Ville de Saint-Sauveur : entre contrôle et ouverture
Par Louis-Philippe Forest-Gaudet (Initiative de journalisme local)
Sans éclats majeurs, la séance du conseil de Saint-Sauveur a révélé un équilibre fragile entre contrôle du développement, soutien au milieu et attentes du terrain.
La séance du 15 avril du conseil municipal de Saint-Sauveur s’est déroulée sans débordement majeur, mais avec plusieurs signaux de friction.
Trois élues manquaient à la table. Mme Carrière et Mme Coulombe étaient absentes, tandis que Mme Carole Gagnon, affaiblie par des problèmes de santé, participait à distance par visioconférence. Une présence saluée en ouverture de séance.
Ralentir pour protéger
Au cœur des décisions, le règlement 617-2026 confirme un resserrement du développement immobilier. Adopté à caractère provisoire, il vise à limiter la pression sur un réseau d’égout fragilisé. « Ce n’est pas de gaieté de cœur qu’on ralentit la construction », a rappelé le maire Luc Martel, évoquant un réseau affecté par près de 50 % d’eaux parasites.

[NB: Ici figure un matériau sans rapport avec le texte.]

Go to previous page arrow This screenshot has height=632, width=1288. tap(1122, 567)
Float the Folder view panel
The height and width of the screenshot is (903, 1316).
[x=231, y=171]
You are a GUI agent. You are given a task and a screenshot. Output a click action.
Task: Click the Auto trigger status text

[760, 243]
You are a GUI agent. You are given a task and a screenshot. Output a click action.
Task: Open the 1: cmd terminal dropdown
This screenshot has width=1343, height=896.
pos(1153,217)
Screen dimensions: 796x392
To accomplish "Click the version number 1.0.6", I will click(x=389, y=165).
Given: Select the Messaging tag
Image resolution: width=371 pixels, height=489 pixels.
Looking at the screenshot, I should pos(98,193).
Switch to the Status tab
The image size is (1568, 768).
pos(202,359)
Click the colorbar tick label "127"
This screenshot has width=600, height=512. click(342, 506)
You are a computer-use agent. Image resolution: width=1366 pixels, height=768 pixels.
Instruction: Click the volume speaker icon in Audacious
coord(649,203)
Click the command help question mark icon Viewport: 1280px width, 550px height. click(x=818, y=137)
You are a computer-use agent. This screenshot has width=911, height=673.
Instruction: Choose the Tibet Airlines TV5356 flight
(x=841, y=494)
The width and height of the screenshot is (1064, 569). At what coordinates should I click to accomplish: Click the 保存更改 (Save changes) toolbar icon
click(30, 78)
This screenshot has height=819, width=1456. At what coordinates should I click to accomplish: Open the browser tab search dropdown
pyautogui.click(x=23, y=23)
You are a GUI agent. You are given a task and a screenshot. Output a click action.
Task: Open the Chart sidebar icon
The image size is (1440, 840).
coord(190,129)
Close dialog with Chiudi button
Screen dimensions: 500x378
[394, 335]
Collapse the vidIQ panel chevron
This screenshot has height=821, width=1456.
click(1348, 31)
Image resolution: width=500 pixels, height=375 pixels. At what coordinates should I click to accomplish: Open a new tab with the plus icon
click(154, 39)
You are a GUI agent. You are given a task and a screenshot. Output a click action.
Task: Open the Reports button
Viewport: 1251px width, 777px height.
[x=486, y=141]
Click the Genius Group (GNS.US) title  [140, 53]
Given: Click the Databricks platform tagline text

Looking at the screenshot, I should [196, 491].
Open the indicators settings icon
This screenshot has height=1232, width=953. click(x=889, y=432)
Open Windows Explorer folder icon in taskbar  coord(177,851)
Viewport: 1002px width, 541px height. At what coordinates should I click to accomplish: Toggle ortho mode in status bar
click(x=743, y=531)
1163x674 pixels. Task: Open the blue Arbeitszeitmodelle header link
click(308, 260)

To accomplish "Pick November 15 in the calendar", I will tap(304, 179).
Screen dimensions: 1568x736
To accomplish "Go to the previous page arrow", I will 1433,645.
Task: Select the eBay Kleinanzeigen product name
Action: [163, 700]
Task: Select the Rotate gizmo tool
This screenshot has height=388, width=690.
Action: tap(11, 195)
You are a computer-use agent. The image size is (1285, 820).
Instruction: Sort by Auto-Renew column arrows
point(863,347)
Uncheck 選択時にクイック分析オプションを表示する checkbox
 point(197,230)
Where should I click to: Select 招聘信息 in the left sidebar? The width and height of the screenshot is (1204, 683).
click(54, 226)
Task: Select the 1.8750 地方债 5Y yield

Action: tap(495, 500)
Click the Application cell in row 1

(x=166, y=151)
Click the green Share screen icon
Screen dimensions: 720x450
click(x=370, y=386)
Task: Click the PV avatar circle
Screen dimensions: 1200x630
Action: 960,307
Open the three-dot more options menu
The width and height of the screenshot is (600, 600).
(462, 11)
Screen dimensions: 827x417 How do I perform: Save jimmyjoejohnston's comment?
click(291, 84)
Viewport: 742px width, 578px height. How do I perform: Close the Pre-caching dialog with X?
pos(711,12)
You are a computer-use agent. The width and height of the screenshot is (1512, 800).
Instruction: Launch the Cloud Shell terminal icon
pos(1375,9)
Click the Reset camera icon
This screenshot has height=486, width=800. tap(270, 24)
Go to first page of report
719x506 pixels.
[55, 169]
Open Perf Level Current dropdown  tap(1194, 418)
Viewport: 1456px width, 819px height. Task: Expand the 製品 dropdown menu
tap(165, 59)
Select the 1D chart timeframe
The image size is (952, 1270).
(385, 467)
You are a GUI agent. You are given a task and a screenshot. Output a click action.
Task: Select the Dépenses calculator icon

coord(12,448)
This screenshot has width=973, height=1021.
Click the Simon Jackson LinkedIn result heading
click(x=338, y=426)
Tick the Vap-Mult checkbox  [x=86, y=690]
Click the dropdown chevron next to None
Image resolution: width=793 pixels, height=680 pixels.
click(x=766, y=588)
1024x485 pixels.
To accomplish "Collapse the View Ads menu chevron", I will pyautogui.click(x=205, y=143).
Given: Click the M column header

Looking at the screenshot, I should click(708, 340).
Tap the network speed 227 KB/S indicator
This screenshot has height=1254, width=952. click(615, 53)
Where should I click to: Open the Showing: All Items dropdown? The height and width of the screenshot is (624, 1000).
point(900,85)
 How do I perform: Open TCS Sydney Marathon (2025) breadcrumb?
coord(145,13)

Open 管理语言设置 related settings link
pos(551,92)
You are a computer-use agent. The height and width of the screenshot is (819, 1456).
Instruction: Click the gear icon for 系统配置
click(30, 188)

Certaines exceptions demeurent. Les habitations unifamiliales et bifamiliales, les unités accessoires et certains agrandissements restent autorisés. Un promoteur a demandé des explications sur les ajustements. Réponse du conseil : « beaucoup d’échanges » et des décisions basées sur les recommandations techniques.
350 000 $ et des questions
La Ville a aussi confirmé une entente avec la Chambre de commerce, avec une enveloppe globale de 350 000 $. Un citoyen a demandé plus de transparence. « Ce serait important que les citoyens sachent comment l’argent est dépensé », a-t-il lancé.
Le maire a répondu que la programmation demeurait entre les mains de la Chambre, tout en indiquant une volonté de mieux répartir les activités sur l’été.
Une chatterie refusée.
Le conseil a refusé une demande visant à autoriser une chatterie dans une résidence du chemin du Bordeaux, estimant que cet usage n’était pas compatible avec la vocation résidentielle du secteur. Les élu.es ont aussi évoqué les nuisances potentielles pour le voisinage, malgré les arguments de la propriétaire, qui affirmait ne causer aucun dérangement et respecter les normes en place.
Une fresque refusée, une frustration
C’est toutefois un dossier culturel qui a cristallisé le malaise. Le propriétaire du Gio’s s’est vu refuser une fresque murale après six mois d’échanges avec la Ville. Motif évoqué : une appréciation esthétique jugée non satisfaisante. « Ça fait six mois qu’on travaille là-dessus », a-t-il dénoncé, visiblement frustré de n’avoir reçu aucun signal négatif avant la séance.
Le conseil a reconnu le caractère subjectif de la décision, liée au processus de PIIA, basé sur une appréciation qualitative.
Entre vision et terrain
En parallèle, la Ville a appuyé le projet régional du Sommet des Laurentides, axé sur la transition écologique. Mais sur le terrain, commerçants et citoyens demandent des règles plus prévisibles et des délais plus courts.
Entre prudence environnementale, vitalité économique et attentes locales, Saint-Sauveur avance, mais sur une ligne étroite.